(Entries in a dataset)

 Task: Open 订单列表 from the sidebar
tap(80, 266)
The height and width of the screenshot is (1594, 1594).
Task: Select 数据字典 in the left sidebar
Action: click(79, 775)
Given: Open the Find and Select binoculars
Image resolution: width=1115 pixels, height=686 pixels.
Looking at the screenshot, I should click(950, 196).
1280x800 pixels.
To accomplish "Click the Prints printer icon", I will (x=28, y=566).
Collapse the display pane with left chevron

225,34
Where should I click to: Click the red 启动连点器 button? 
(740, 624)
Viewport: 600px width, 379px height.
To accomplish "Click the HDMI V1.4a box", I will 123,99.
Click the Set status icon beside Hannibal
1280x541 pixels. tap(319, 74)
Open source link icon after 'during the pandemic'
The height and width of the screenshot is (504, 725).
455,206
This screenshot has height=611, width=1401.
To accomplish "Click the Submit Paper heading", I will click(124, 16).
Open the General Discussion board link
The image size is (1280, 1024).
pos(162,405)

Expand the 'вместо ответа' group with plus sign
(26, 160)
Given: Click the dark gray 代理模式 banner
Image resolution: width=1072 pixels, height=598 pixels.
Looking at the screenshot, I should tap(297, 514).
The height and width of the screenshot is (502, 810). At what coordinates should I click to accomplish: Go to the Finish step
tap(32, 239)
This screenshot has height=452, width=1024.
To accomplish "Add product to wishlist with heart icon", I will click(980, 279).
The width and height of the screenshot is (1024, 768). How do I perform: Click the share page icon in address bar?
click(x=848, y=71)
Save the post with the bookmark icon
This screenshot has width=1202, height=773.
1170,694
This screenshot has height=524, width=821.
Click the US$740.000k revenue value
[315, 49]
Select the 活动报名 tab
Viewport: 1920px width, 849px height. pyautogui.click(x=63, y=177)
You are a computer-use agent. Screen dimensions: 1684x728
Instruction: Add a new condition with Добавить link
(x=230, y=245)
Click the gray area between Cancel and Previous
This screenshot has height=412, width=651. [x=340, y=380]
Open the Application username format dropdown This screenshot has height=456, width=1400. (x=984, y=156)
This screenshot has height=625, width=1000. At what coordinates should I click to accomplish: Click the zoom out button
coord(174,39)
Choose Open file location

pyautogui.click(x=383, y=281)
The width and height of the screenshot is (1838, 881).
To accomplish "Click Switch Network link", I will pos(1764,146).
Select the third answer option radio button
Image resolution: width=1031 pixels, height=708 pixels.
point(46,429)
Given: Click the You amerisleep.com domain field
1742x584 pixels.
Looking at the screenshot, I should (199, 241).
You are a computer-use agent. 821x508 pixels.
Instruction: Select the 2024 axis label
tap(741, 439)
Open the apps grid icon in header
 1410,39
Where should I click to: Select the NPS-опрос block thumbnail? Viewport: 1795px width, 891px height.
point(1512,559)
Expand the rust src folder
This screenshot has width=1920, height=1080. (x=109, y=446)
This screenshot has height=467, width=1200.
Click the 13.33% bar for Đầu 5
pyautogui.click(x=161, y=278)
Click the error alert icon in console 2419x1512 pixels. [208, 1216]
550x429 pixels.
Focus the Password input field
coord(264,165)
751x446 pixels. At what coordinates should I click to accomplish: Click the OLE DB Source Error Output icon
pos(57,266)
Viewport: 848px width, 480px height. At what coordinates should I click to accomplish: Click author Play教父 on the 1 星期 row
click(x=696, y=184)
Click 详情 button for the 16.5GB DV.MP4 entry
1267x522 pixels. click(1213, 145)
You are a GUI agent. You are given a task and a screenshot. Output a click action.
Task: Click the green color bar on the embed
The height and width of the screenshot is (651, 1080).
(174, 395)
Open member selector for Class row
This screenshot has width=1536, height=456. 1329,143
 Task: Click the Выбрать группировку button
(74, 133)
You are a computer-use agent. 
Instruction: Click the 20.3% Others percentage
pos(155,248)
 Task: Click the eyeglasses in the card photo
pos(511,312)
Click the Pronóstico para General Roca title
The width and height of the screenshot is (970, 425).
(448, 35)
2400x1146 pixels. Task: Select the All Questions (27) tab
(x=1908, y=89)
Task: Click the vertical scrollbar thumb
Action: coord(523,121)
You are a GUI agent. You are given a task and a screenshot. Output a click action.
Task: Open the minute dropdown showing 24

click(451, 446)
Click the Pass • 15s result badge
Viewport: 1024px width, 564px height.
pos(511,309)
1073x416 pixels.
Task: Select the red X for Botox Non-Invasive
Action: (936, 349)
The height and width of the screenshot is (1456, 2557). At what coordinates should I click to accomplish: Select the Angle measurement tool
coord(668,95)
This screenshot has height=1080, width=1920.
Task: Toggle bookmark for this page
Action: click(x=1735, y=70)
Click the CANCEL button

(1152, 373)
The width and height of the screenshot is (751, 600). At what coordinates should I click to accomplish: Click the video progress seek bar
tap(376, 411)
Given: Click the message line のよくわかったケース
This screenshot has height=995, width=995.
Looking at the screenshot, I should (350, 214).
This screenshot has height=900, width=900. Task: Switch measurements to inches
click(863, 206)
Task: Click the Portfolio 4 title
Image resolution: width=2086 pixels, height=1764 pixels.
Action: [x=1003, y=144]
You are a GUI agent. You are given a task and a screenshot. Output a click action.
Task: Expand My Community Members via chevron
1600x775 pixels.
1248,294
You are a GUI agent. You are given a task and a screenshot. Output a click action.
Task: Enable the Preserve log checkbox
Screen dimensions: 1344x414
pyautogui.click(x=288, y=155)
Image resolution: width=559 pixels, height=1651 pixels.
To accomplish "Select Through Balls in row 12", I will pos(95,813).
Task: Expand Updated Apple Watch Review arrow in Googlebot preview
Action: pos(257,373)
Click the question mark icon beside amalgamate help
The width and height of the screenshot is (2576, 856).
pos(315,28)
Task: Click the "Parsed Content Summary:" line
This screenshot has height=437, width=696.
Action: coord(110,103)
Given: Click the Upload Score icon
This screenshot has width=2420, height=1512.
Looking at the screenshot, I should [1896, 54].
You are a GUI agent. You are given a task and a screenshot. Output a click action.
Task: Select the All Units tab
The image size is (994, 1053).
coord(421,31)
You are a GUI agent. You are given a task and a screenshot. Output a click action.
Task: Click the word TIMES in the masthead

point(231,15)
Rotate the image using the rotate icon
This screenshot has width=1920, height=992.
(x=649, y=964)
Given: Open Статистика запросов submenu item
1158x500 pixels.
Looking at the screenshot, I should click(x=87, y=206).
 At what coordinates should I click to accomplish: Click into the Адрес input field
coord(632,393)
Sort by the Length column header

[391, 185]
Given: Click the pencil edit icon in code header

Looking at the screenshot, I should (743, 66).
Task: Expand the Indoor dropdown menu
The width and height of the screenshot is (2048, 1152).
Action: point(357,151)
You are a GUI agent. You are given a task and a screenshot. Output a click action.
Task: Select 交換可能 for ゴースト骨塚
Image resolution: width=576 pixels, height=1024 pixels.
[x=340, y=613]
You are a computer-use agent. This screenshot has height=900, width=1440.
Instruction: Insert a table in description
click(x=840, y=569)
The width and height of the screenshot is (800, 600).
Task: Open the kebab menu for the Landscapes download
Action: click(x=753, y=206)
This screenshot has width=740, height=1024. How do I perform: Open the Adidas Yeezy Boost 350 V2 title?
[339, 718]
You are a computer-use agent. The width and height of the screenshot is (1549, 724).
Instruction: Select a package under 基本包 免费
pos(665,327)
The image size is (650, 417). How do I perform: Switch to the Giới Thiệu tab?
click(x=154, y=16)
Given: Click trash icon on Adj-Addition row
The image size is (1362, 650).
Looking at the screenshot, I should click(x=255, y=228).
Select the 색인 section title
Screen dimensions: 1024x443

■ JOB
Edit the entries from the beginning through the line containing "I will 123,99.", changing "binoculars" to "magnifier" and leaving everything else as it is.

■ RESULT OF THE EXERCISE
 Task: Open 订单列表 from the sidebar
tap(80, 266)
The height and width of the screenshot is (1594, 1594).
Task: Select 数据字典 in the left sidebar
Action: click(79, 775)
Given: Open the Find and Select magnifier
Image resolution: width=1115 pixels, height=686 pixels.
Looking at the screenshot, I should click(950, 196).
1280x800 pixels.
To accomplish "Click the Prints printer icon", I will (x=28, y=566).
Collapse the display pane with left chevron

225,34
Where should I click to: Click the red 启动连点器 button? 
(740, 624)
Viewport: 600px width, 379px height.
To accomplish "Click the HDMI V1.4a box", I will 123,99.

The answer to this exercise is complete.